In November 2000 John Kavanagh (at that time Club President), Brian

Shambrook, Gordon Gibbens (29 Wheelers) and I went to France and
Belgium to visit the graves of these club members. Kav placed a small
British Legion wooden cross at the foot of each headstone, took a
photograph and then signed the visitors’ books on behalf of the club; these
photographs and official reports of the circumstances in which they lost
their lives are on the club website under the sub-heading Roll of Honour.

Peter Harris was club secretary in October 2005 and received an e-mail
from Justin Webster, who is Walter’s nephew, enquiring whether we had any
information on his uncle’s cycling activities with the club. Unfortunately
there is very little and we were not able to be of much help.

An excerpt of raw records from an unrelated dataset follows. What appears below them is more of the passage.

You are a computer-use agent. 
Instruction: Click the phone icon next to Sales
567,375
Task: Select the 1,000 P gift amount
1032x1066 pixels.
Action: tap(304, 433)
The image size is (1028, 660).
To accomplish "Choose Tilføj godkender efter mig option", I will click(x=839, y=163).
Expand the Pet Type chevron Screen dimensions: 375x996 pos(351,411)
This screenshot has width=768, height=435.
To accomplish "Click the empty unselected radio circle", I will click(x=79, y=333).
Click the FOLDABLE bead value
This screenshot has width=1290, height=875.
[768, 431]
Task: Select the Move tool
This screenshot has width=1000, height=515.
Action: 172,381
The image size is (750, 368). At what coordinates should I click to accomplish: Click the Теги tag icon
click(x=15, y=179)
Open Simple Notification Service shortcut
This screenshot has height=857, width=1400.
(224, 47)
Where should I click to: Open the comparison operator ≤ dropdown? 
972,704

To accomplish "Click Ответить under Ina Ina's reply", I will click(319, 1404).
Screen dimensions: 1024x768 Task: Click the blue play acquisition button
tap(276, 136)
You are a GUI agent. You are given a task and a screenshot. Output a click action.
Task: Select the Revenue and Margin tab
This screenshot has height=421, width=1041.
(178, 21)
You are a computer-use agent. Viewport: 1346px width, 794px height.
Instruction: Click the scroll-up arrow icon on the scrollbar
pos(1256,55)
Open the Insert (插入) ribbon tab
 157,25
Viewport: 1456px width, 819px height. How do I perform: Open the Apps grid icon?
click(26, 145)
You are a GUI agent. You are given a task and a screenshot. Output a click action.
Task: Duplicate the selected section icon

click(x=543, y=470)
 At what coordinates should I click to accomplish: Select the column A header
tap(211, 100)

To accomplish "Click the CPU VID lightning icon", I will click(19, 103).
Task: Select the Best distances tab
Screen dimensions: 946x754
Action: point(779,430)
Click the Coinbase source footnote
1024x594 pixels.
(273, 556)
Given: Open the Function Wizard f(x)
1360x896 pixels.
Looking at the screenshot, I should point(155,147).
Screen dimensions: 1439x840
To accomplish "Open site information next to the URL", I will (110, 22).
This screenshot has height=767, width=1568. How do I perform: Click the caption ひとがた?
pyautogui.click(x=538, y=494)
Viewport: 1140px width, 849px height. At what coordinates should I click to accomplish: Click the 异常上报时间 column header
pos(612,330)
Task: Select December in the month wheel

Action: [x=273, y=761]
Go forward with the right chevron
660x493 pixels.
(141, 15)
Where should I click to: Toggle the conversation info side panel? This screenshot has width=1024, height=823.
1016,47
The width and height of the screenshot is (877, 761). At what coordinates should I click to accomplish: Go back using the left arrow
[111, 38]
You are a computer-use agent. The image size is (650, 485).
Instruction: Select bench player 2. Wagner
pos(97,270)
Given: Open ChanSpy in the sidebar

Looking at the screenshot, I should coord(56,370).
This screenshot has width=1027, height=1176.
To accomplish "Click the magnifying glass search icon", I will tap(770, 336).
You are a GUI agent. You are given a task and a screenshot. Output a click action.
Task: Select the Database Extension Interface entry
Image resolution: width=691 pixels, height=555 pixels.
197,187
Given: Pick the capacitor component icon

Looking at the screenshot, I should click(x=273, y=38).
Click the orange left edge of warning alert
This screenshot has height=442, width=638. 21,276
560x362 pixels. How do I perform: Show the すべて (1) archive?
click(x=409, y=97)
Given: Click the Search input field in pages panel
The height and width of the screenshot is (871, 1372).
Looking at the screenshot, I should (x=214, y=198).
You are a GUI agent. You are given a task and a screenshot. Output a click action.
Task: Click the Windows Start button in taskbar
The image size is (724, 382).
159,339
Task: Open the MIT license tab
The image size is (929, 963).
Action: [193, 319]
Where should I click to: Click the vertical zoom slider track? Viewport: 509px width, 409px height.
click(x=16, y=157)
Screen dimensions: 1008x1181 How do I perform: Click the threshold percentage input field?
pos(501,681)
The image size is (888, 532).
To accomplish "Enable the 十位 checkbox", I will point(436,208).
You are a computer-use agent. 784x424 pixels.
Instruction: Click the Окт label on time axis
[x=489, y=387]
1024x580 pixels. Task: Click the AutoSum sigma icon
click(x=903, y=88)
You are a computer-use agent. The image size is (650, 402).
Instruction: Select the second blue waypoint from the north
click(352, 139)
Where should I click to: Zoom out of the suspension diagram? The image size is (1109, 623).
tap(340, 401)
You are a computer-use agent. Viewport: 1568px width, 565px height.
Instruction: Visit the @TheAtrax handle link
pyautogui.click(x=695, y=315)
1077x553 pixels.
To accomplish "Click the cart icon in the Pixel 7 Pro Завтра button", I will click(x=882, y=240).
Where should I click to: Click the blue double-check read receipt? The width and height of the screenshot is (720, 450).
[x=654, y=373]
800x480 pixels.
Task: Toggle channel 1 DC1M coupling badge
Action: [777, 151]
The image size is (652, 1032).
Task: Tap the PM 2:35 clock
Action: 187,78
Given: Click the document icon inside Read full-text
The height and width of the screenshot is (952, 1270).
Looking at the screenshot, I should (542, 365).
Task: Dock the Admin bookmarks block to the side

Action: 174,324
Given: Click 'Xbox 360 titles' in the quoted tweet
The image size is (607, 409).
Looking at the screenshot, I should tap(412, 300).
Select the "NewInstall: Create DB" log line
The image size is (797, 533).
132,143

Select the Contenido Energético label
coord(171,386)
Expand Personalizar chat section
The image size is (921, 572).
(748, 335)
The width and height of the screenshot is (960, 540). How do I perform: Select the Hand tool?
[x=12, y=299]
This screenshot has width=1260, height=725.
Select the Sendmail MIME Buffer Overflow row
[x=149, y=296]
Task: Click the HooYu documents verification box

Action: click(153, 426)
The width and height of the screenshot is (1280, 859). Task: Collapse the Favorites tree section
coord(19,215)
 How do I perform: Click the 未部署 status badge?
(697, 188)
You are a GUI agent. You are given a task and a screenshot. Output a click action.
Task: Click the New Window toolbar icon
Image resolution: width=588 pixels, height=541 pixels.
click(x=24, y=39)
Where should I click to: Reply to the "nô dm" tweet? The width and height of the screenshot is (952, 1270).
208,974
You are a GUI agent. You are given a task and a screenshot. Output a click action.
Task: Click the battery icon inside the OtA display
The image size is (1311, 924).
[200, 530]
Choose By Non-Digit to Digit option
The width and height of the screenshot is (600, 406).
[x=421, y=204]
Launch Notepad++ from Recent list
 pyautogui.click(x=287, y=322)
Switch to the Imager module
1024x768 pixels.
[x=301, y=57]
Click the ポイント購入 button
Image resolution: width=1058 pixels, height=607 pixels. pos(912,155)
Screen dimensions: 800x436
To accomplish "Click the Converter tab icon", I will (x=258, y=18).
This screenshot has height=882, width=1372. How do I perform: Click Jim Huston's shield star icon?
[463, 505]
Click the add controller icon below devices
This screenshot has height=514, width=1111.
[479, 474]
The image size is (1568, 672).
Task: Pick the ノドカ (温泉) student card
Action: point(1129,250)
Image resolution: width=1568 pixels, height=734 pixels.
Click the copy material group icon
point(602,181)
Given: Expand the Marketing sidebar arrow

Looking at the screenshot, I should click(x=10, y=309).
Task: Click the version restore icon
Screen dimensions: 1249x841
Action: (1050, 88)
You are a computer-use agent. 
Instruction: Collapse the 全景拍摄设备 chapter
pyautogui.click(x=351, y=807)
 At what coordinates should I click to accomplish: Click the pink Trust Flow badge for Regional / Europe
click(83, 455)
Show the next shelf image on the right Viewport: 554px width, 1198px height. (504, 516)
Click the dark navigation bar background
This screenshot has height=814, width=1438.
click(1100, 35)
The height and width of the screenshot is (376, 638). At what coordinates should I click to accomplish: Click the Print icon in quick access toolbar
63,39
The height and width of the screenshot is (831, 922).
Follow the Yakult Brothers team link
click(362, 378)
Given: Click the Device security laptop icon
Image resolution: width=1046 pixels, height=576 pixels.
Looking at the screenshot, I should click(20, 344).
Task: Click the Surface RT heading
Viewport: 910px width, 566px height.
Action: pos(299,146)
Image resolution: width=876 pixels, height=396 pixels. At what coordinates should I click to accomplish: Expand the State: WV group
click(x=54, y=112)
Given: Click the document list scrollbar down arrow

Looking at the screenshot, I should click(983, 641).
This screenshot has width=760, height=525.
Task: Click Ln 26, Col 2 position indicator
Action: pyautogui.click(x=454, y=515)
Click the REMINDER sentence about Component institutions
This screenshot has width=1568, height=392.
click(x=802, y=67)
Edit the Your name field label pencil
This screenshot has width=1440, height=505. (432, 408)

In October last year we again received an e-mail – on this occasion from a
Peter Barnes who lives in the village of Simpson just a few miles from Milton
Keynes in Buckinghamshire. Peter was researching into the names that
are engraved on the Simpson war memorial, one of which is Walter Webster.
Fortunately I had retained Justin’s e-mail address which I passed on to
Peter; he contacted Justin, who in turn gave him his cousin, Graham
Webster’s address (Graham lives on a yacht in Jersey). Peter, using
information from Graham, together with a great deal of his own research,
established that Walter Webster lived with his father, also named Walter,
in Southwark where he ran a printing business, Premier Press. Walter junior
worked with his father and would have chosen the De Laune as it was one
of the nearest cycling clubs to his home (he was also a member of the
Polytechnic Cycling Club since he may well have been studying at the Poly).